* [TASK INPUTS]:
※ ※ ※
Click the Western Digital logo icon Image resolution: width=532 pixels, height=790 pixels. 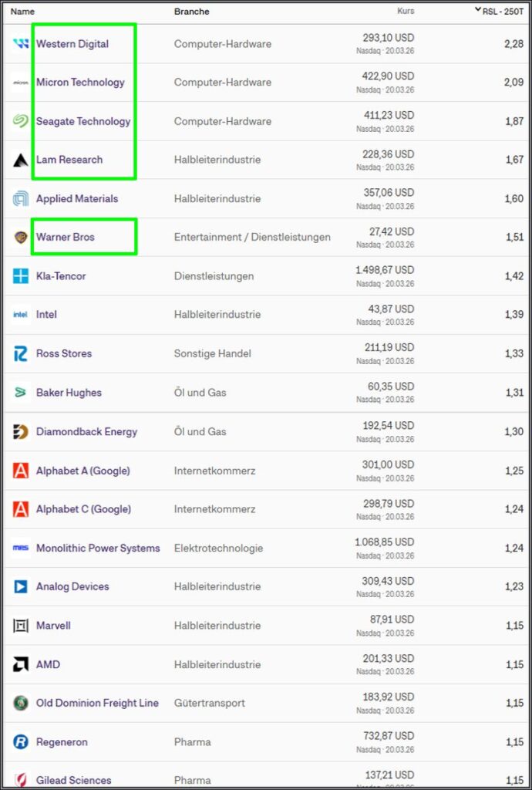click(x=21, y=44)
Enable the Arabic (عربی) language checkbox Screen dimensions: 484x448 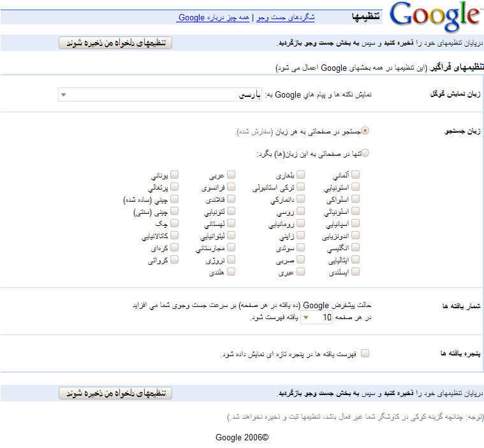click(231, 174)
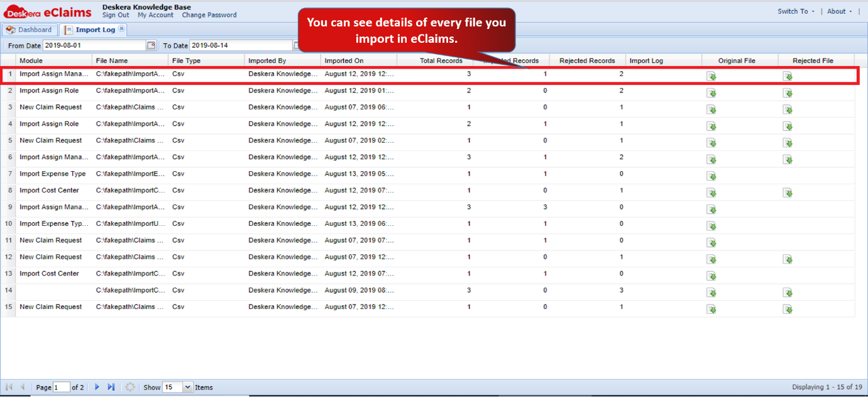Download the Original File for New Claim Request row 3
The width and height of the screenshot is (868, 397).
click(711, 109)
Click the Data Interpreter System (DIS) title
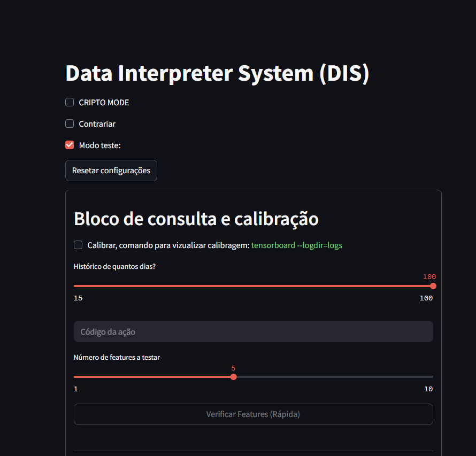The height and width of the screenshot is (456, 476). 217,73
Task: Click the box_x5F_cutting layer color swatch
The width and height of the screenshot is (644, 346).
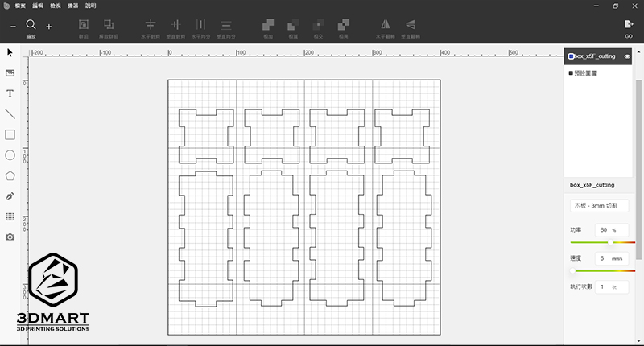Action: coord(571,56)
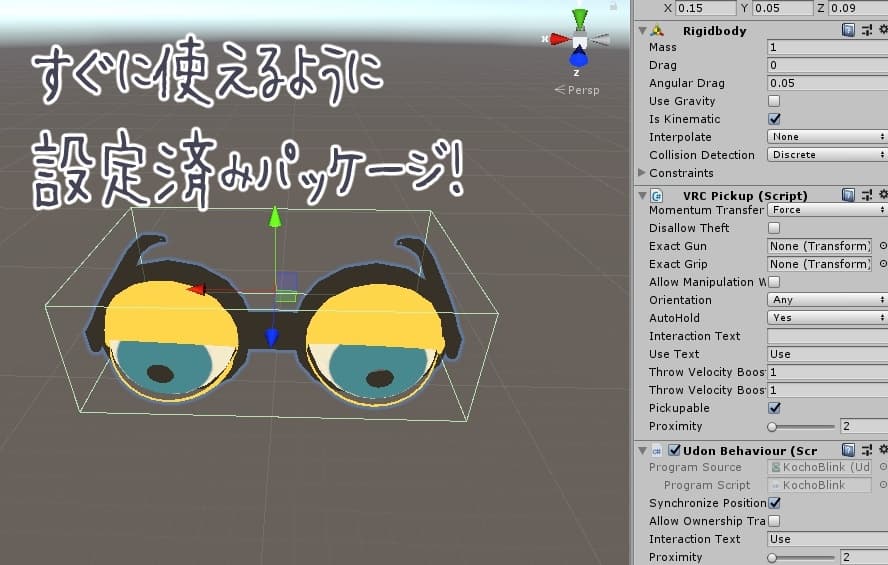Open Rigidbody component help reference icon

coord(849,31)
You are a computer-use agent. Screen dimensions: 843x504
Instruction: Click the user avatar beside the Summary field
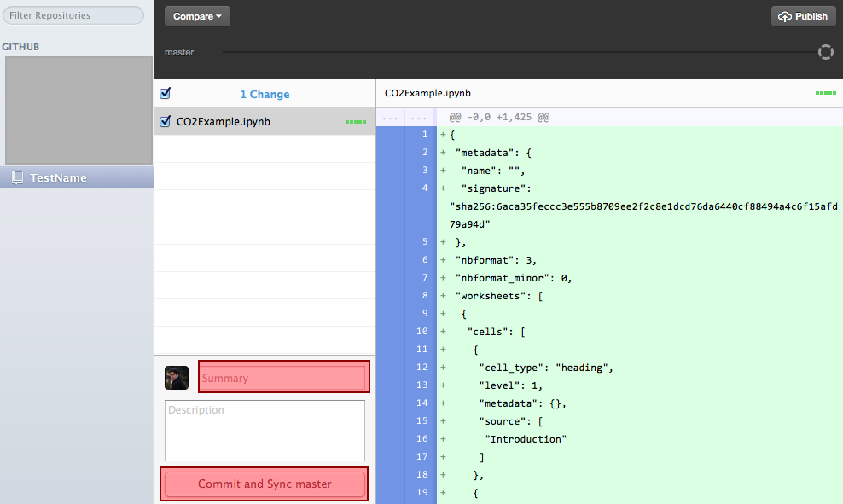click(177, 377)
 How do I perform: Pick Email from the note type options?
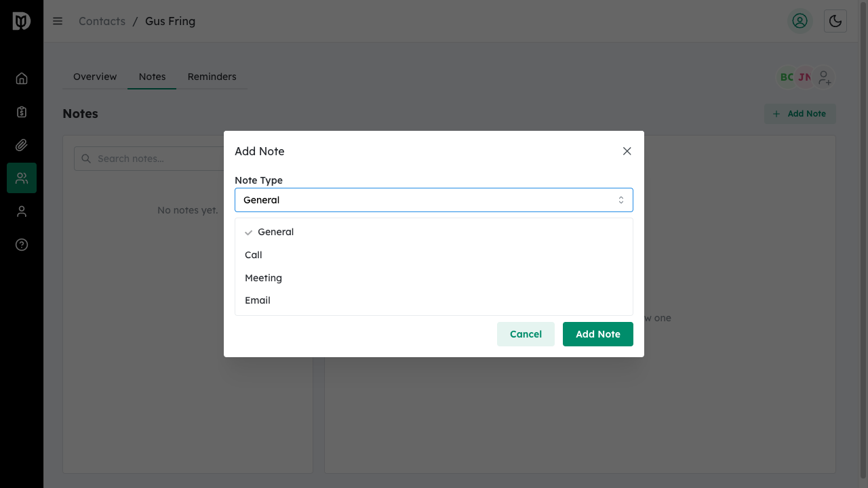(x=258, y=300)
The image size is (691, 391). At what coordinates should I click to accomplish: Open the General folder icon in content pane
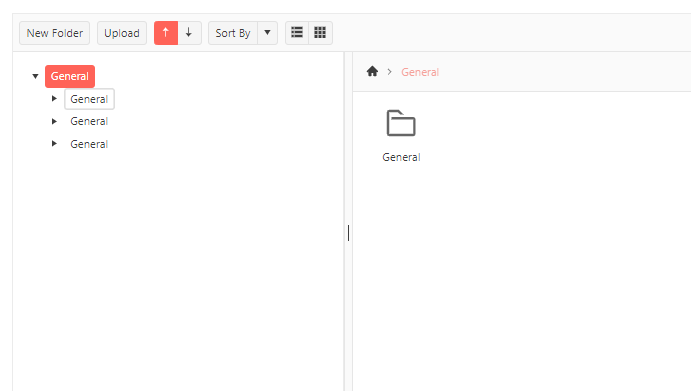point(401,123)
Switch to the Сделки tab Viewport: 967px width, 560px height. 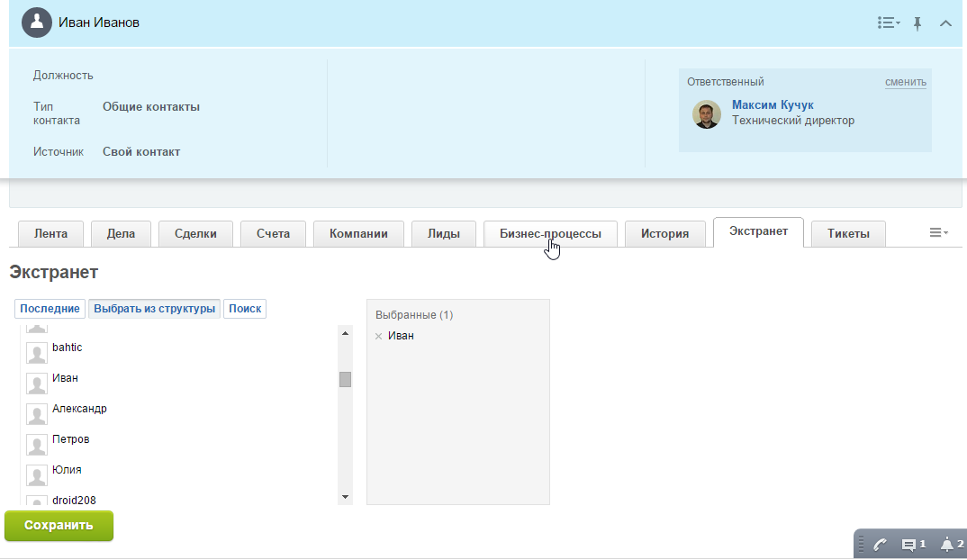pos(195,232)
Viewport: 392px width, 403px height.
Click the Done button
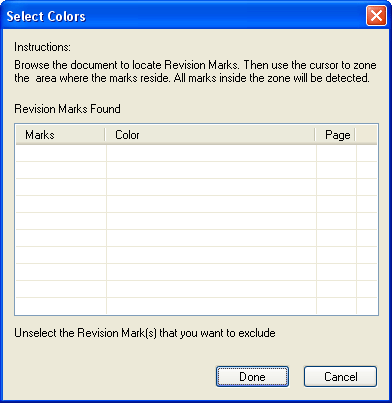[x=252, y=377]
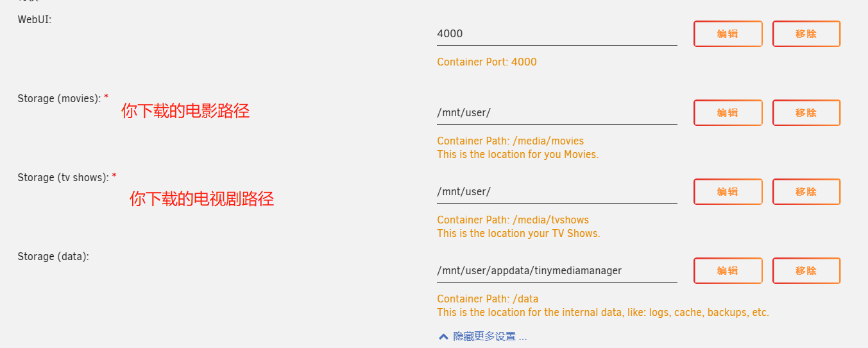Click the Storage (tv shows) label
The width and height of the screenshot is (868, 348).
(63, 178)
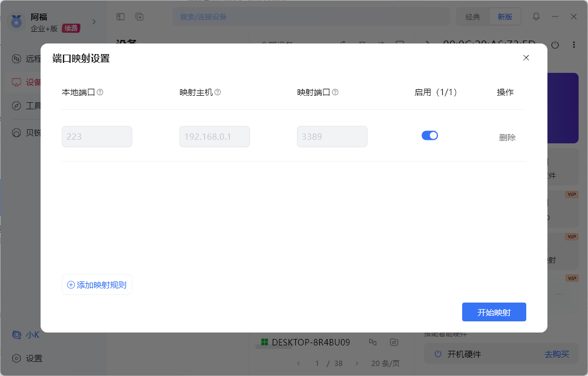Viewport: 588px width, 376px height.
Task: Select the 新版 tab
Action: coord(505,16)
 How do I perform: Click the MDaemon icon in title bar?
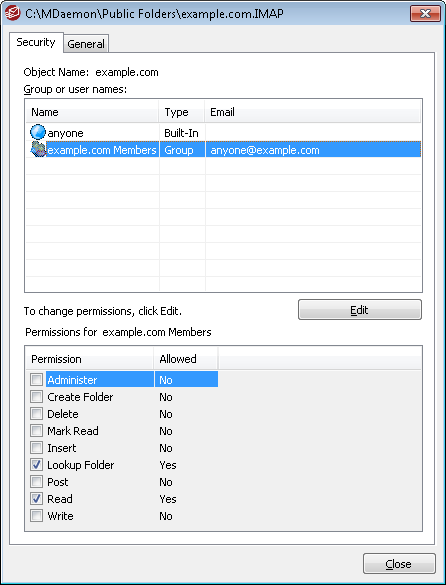coord(13,14)
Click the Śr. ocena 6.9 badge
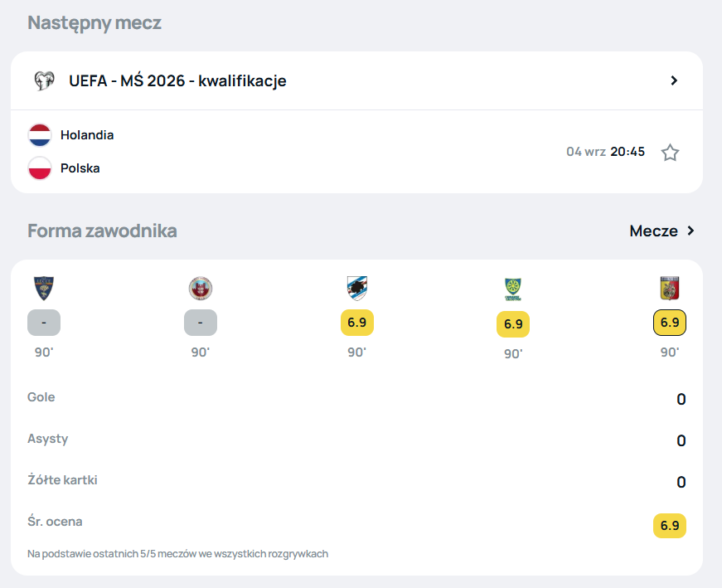This screenshot has height=588, width=722. click(x=670, y=526)
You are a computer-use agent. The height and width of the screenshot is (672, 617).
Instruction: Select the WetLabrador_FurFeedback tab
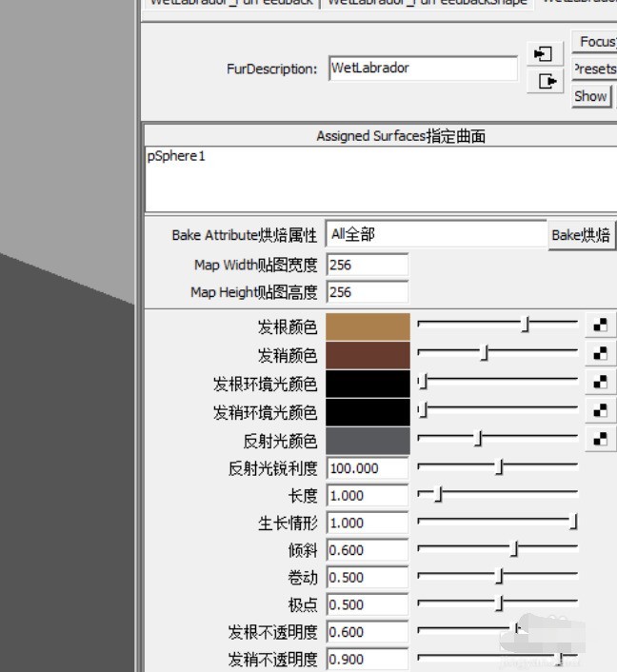click(x=230, y=3)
※ ※ ※
* [WHAT YOU WILL DO]:
Using the listing, copy every line where the word "agent" shows up.

* [SOLUTION FOR THIS TASK]:
You are a computer-use agent. Screen dimensions: 843x504
You are a computer-use agent. The height and width of the screenshot is (672, 617).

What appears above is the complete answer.